I went out one morning for an after breakfast walk, just to take in the unusual experience of a people who lived in a  country in South America, who spoke Spanish.  I was not at home and loving it.  As my walk went on, the neighborhood began to wake up and the garages, too.  Doors slid up to reveal small businesses.  This one had groceries, that one had cleaning supplies, another with snacks and pop.  The neighorhood was one giant, apparently perennial garage sale.

They had to do better than we did.  You’d think with a recessionary economy that people would turn out in large numbers.  But they didn’t.  The day was slow.  None of our big items the telescope, the dining room set, the bed sold.  It was a nice day, too.

The only significant retail moment for me came when I sold a Che Guevara t-shirt to a Mexican family.

Onions got planted today, a large bed weeded and prepared for peas.  The hive came open, too.  Inside the bees had gathered all at one end, working furiously on something, what I could not tell.  The smoker, filled with wet hay, smoked and the bees remained calm. The white bee suit and mesh head covering worked.  No bee got inside.

Did they accept the queen?  Couldn’t tell.  I’m glad Mark plans to come tomorrow.  We’ll look together and he’ll help with what I need to see.

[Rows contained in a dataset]
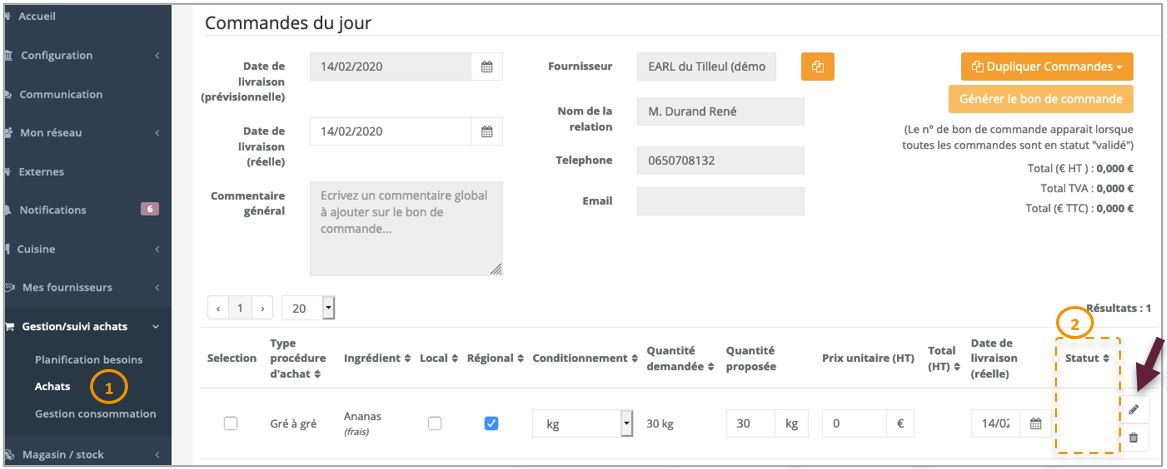
Task: Go to next page with pagination arrow
Action: [x=263, y=309]
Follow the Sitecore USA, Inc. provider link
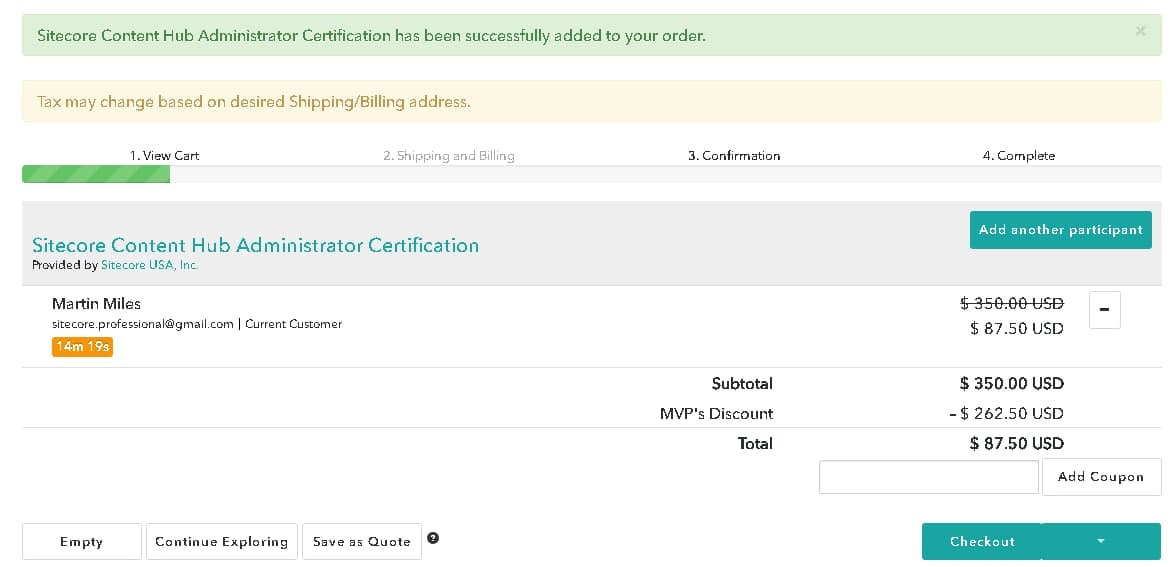Screen dimensions: 1172x567 tap(149, 265)
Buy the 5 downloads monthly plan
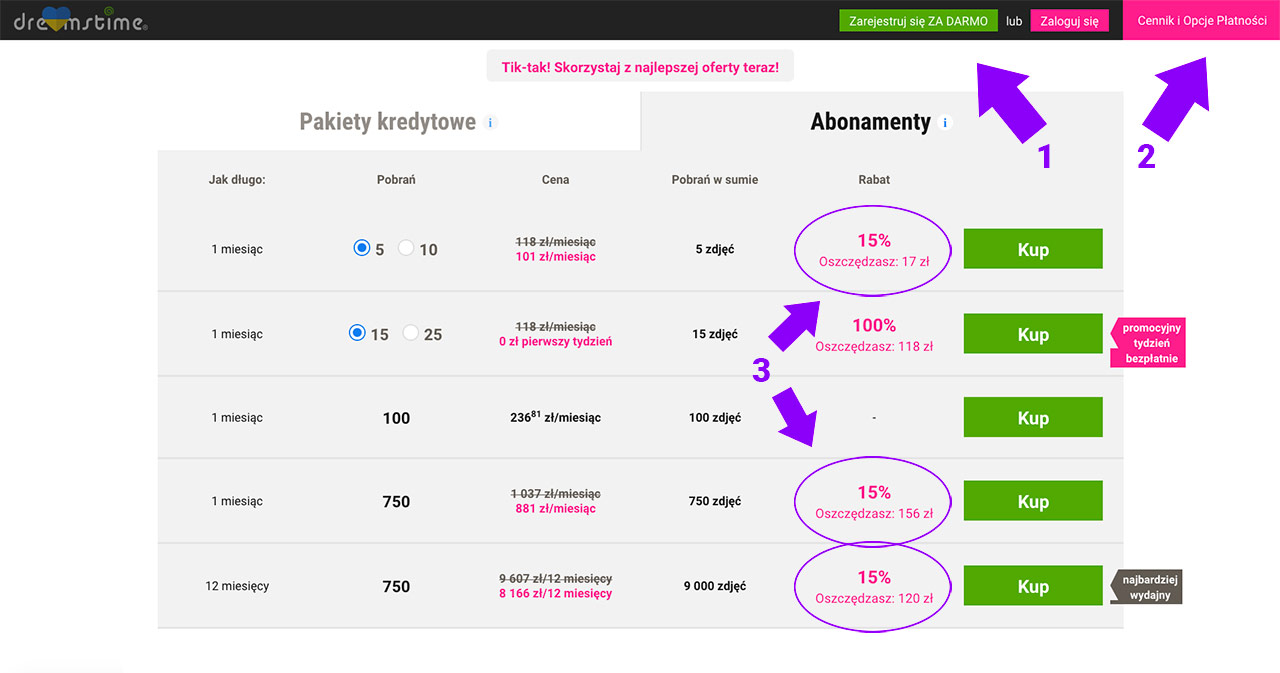Image resolution: width=1280 pixels, height=673 pixels. click(x=1032, y=249)
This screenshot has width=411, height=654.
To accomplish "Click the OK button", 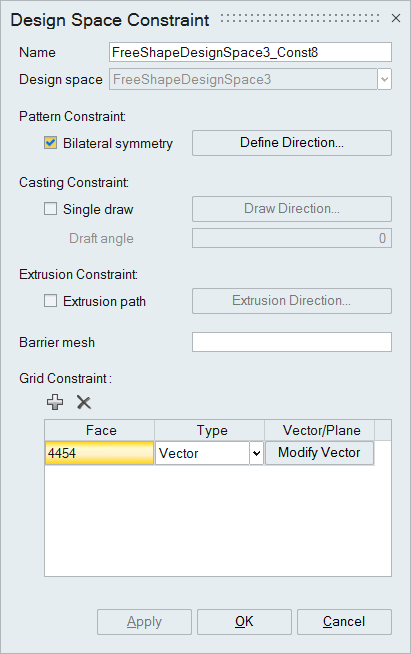I will (x=244, y=621).
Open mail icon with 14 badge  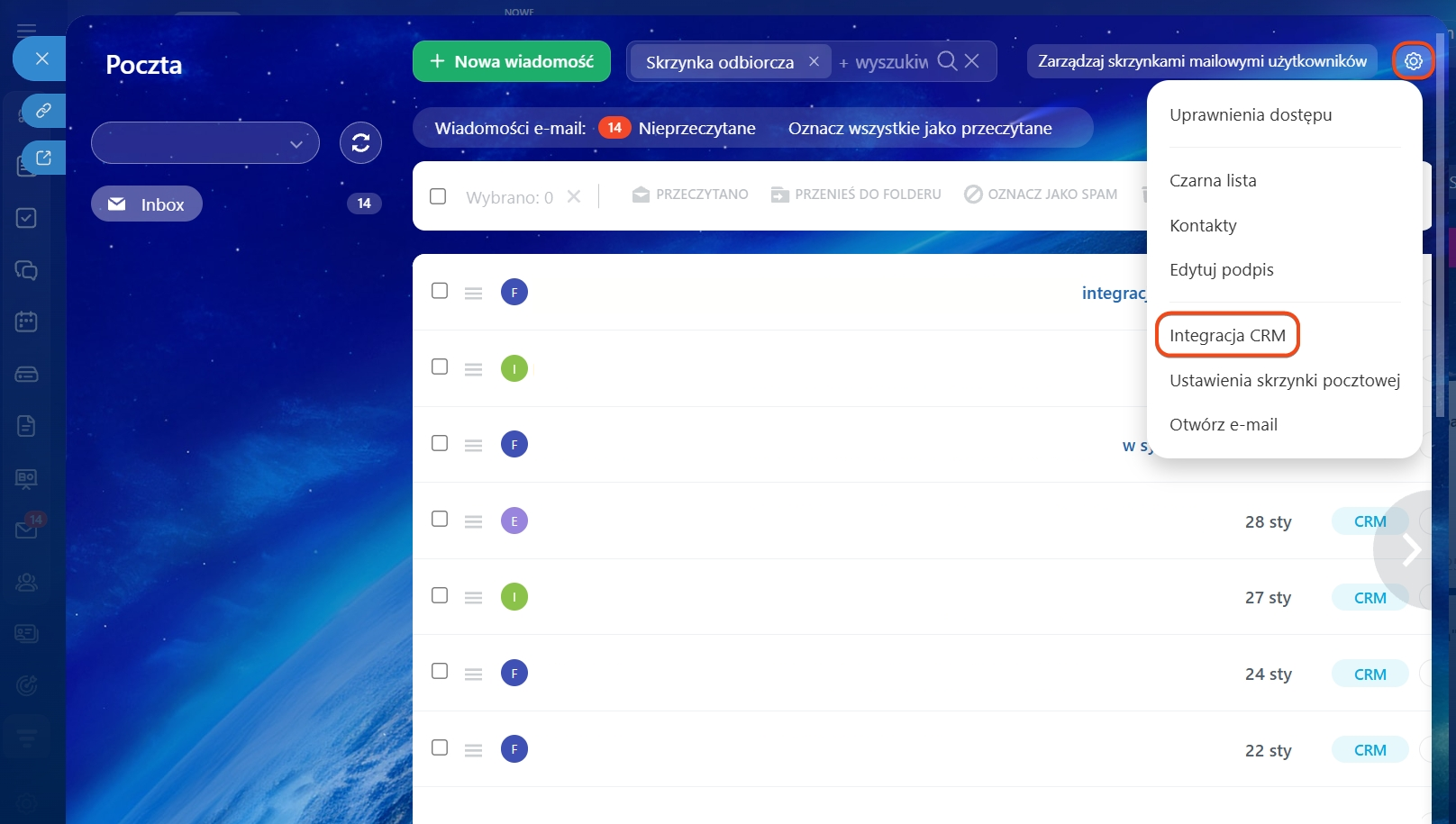pos(27,530)
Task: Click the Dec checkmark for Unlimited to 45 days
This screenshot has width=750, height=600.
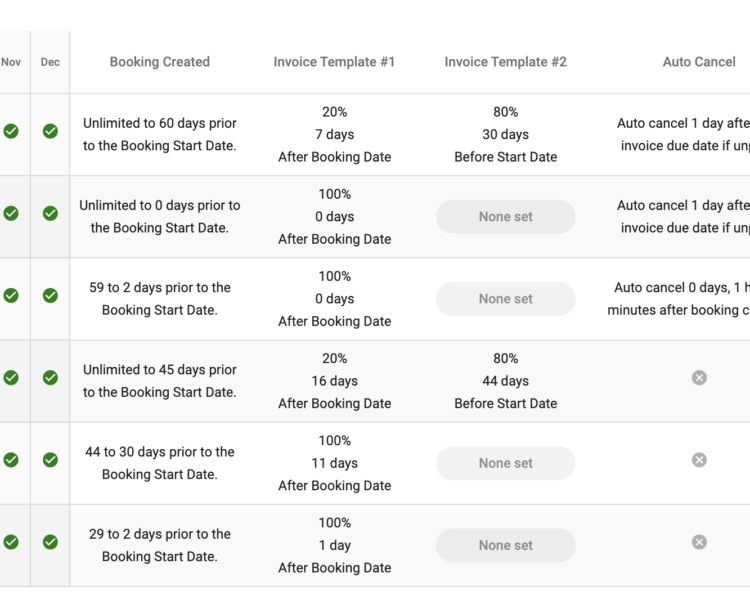Action: pos(50,378)
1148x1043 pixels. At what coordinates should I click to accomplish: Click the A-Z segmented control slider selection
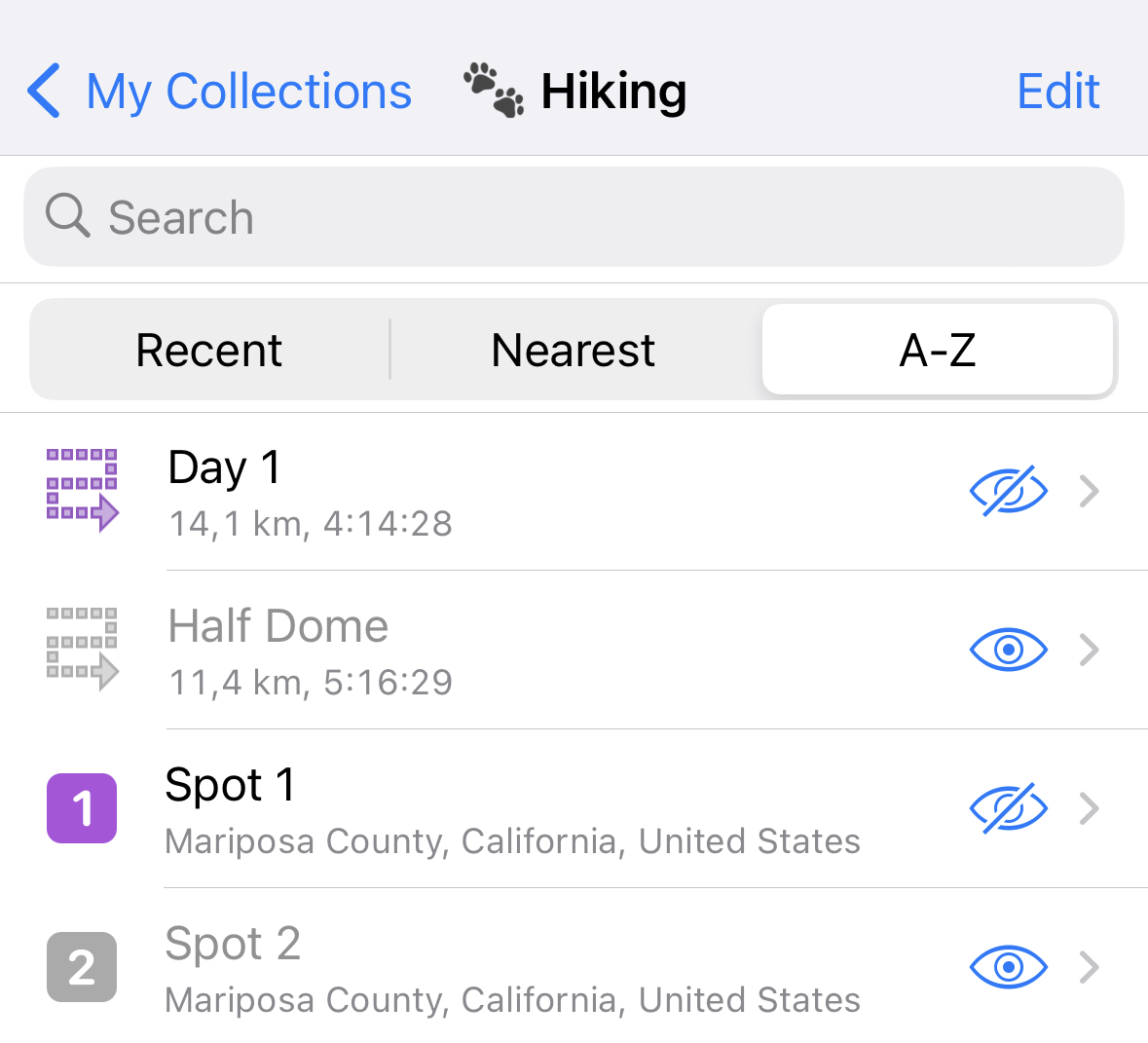pos(938,349)
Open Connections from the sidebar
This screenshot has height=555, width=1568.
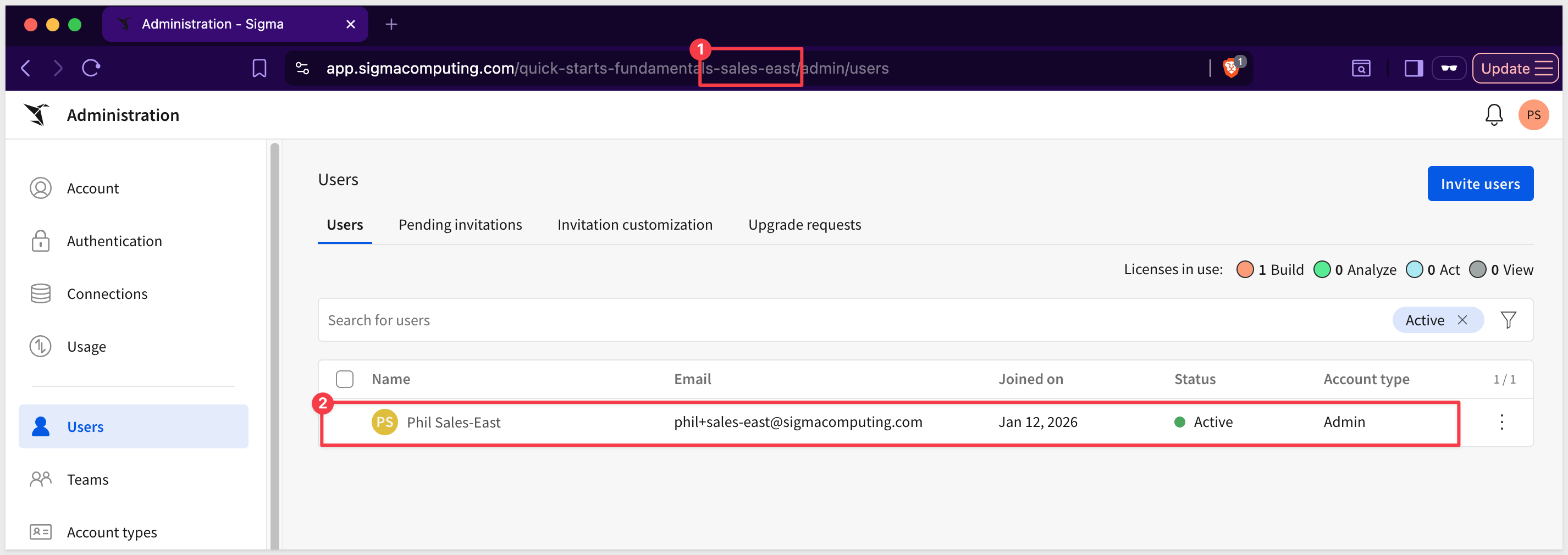[107, 294]
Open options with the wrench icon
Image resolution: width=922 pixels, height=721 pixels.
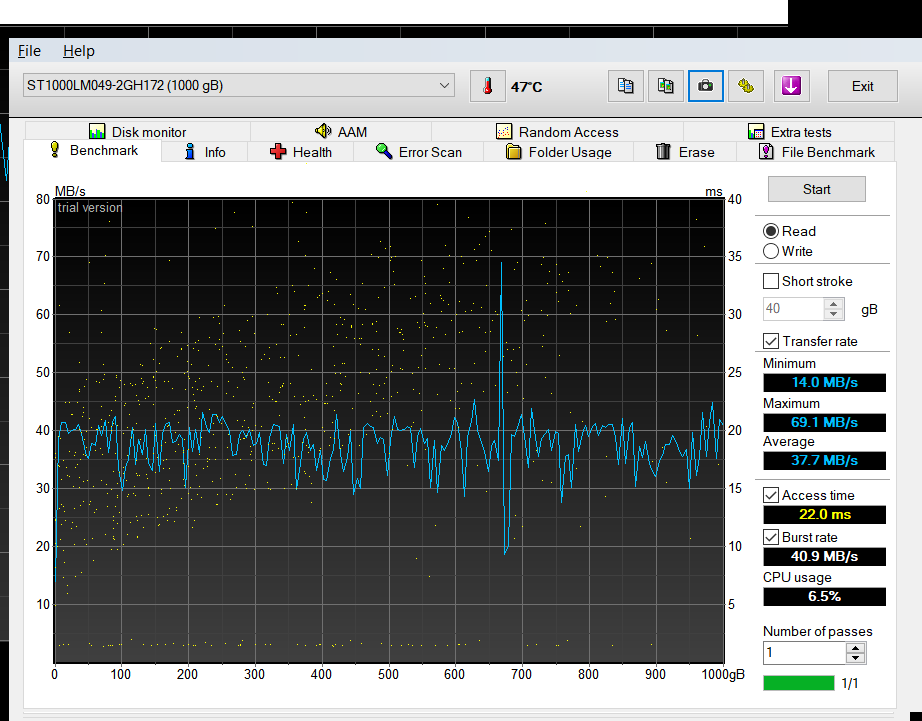tap(745, 87)
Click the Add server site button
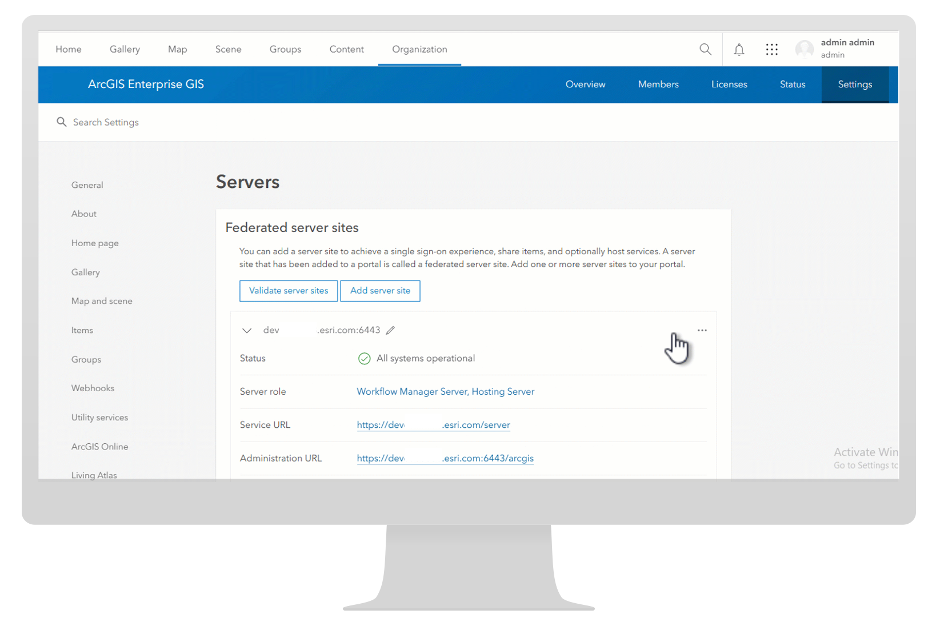 [380, 290]
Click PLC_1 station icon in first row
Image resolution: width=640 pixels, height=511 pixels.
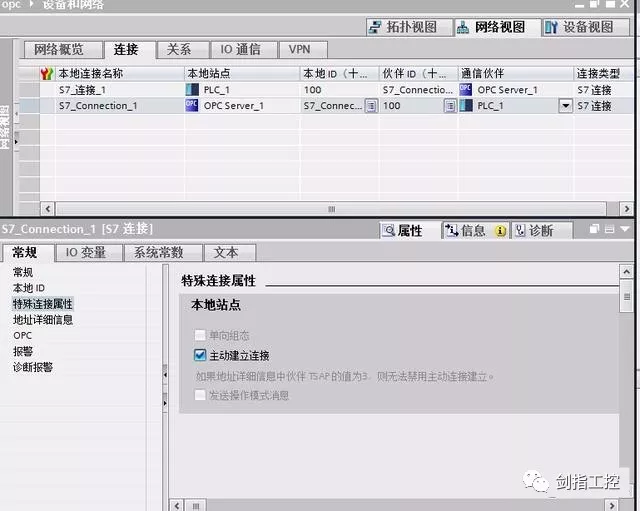click(x=193, y=90)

- [Problems to solve]
1. Answer these questions about the passage:
(a) What did the writer sell to a Mexican family?
(b) What was the smoker filled with?
(c) Who plans to come tomorrow?
2. Rewrite the passage from "They had to" to "bee got inside.", changing "telescope" to "piano".

- [Results]
1.
(a) A Che Guevara t-shirt
(b) Wet hay
(c) Mark

2.
They had to do better than we did.  You’d think with a recessionary economy that people would turn out in large numbers.  But they didn’t.  The day was slow.  None of our big items the piano, the dining room set, the bed sold.  It was a nice day, too.

The only significant retail moment for me came when I sold a Che Guevara t-shirt to a Mexican family.

Onions got planted today, a large bed weeded and prepared for peas.  The hive came open, too.  Inside the bees had gathered all at one end, working furiously on something, what I could not tell.  The smoker, filled with wet hay, smoked and the bees remained calm. The white bee suit and mesh head covering worked.  No bee got inside.